Reported in today’s Detroit Free Press, GM chairman Rick Wagoner warned on Tuesday that the financial stability of U.S. auto suppliers was “getting more precarious” and that bankruptcy could lead to the demise of the automakers.

Having requested $25.5 billion in aid, the supplier industry continues to struggle with mounting financial stress and faces a wave of bankruptcies if help doesn’t come before the end of the month. In an interview with the Detroit Free Press on Monday, Steven Rattner, the lead adviser to the automotive task force, said the problem facing auto suppliers is becoming increasingly urgent and that it’s still the government’s plan to meet the March 31 deadlines set by the loan deals with GM and Chrysler.
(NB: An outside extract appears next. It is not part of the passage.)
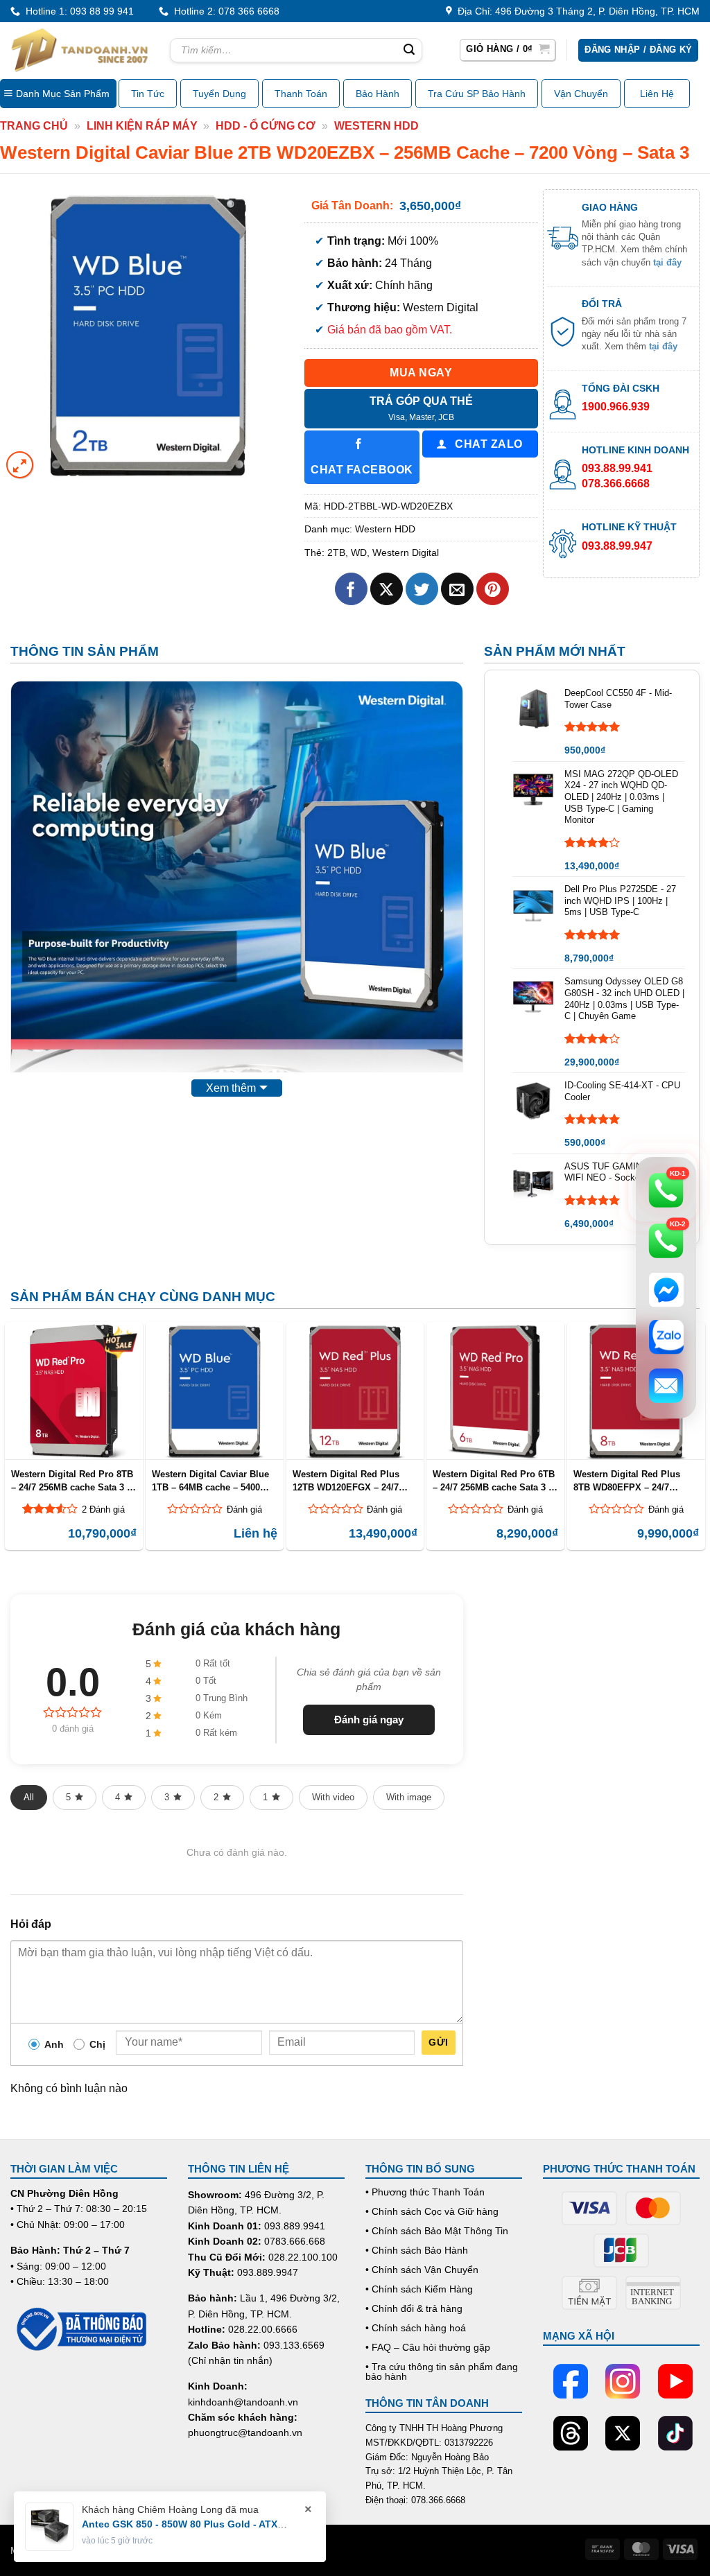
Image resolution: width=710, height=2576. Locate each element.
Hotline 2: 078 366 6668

As part of a proactive approach to find a solution outside of bankruptcy, Michigan House Speaker Andy Dillon has developed a proposal that would offer a new state tax credit to auto suppliers that consolidate their operations, as reported by Crain’s Detroit Business. Dillon estimates that the plan could provide some $250 to $500 million in incentives to suppliers.

Crain’s Detroit Business also recently reported that GM has revealed plans to its suppliers for a payment-assurance program that it hopes the federal task force will approve. The payment-assurance program being considered would involve government backed credit insurance for auto manufacturer receivables. The hope is that receivables backed by credit insurance could be used by suppliers to support bank loans to finance their working capital needs.

As the end of end of the month approaches and the government mulls over whether automakers are making sufficient progress on their turnaround plans, it will be interesting to see how parts companies, automakers, banks and the government plan to consolidate the problems within the supply base.